The woman who was watching me before took her own shovel and smashed it into the back of the guard’s head. The wood split and the guard folded, falling into the hole like a bag of rocks. A woman quickly dropped the now broken shovel and grabbed the discarded whip, turning on another advancing guard.

Like a domino effect, others dropped their shovels or turned on the guards with them, and the silence was pierced by accompanying yells and screams. These were hushed by the occasional gunshot that rattled against my eardrums.

In the shadows, shapes move towards us, and I reacted. I grabbed Tyler’s arm and dragged him backwards, around the edge of that hole. He stumbled and gripped my arm, pulling at the skin and causing it to sear, but I ignored it and barrelled through the chaos. Around me there were desperate shouts and shapes that flung around in the darkness, but I dodged them easily and pushed myself forward with strength I didn’t know I had.

‘What are you doing!?’ Tyler demanded, his voice broken and high. ‘We don’t have anywhere to go!’

Shut up. Damn it, I didn’t need Tyler’s logic right now. I needed him to move, before that gunshot and sudden rush of air in front of me actually stopped us. I needed him to move.

‘Just move!’

I yanked him away from the hole and into the darkness where the sounds of bullets and bones shattering were instantly muffled. The shapes turned into trees that jumped out spontaneously with crooked branches that leered over us. My feet knocked against the roots and branches scratched at my face, but Tyler was pulling me forward and I refused to stop. I wasn’t going to….

The exhaustion I had been ignoring barrelled into me so hard that I stumbled, making my muscles so heavy that I could no longer lift them. The anger that still burned under my skin intensified, but my face collided with the ground and I couldn’t move.
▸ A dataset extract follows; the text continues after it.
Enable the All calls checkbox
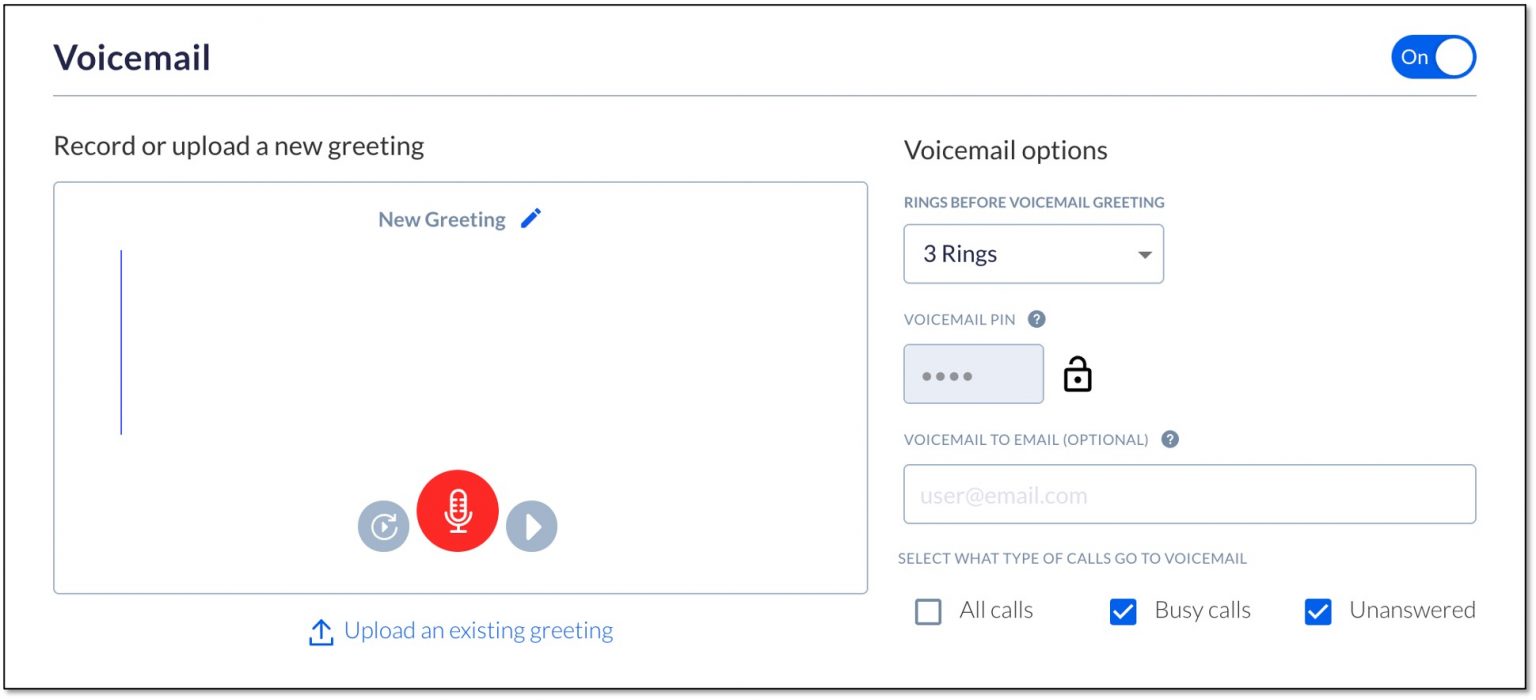 [x=928, y=611]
I swore, but each of my muscles had been replaced with a sack of flour that I couldn’t lift. This wasn’t it! This couldn’t be all I was capable of!
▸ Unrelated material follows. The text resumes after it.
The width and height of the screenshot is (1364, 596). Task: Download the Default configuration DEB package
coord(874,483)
‘You said we have to move!’ Tyler’s panic rang over my head.

No.

‘Get up! Come on, get up!’

No!

He pulled at my arm, and I screamed as the skin tore and ignited against my nerves. Tyler gave a cry and stumbled away. I forced my head to lift and saw bone under that black mess of blood and muscle.
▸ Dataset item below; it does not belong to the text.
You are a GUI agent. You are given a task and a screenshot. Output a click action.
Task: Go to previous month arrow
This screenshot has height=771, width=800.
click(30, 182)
‘Keep going!’ I growled. ‘Go! I’m right behind you!’

‘Your arm is…’

Go!

Tyler stood there, frozen and shaking and meeting my stare with pale, wide eyes. I took a deep breath and gripped a root next to my head. ‘Go, Tyler. I’m right behind you.’

Just go, you idiot. Run before they kill you! Go!

Tyler stood there for a moment longer, then turned and slowly moved further into the trees. If he kept moving, then someone would find him. If he just kept going, then eventually he would find help.

He had to.

He turned and gave me one more fearful glance, then was swallowed by the shadows. I let out a sigh and gripped the mess on my arm. I fixed that poor cloth over the worst part of it as if it would do something to quell the fire in my skin.

I pulled against a nearby tree, clawing at the bark until I was on my knees. There was scuffling behind me – footsteps – and with the last of my strength I turned towards the noise.

Cracks of sunlight flitted through the trees, revealing a guard standing over me. It was the man from that room – maybe fifty, overweight, unshaven and bald. He glared down at me, then pulled a pistol from his belt and pointed it at my face.

I stared at the dark hole in the barrel of the gun which was made darker by the gold light appearing around it, and gave a wide, victorious smile.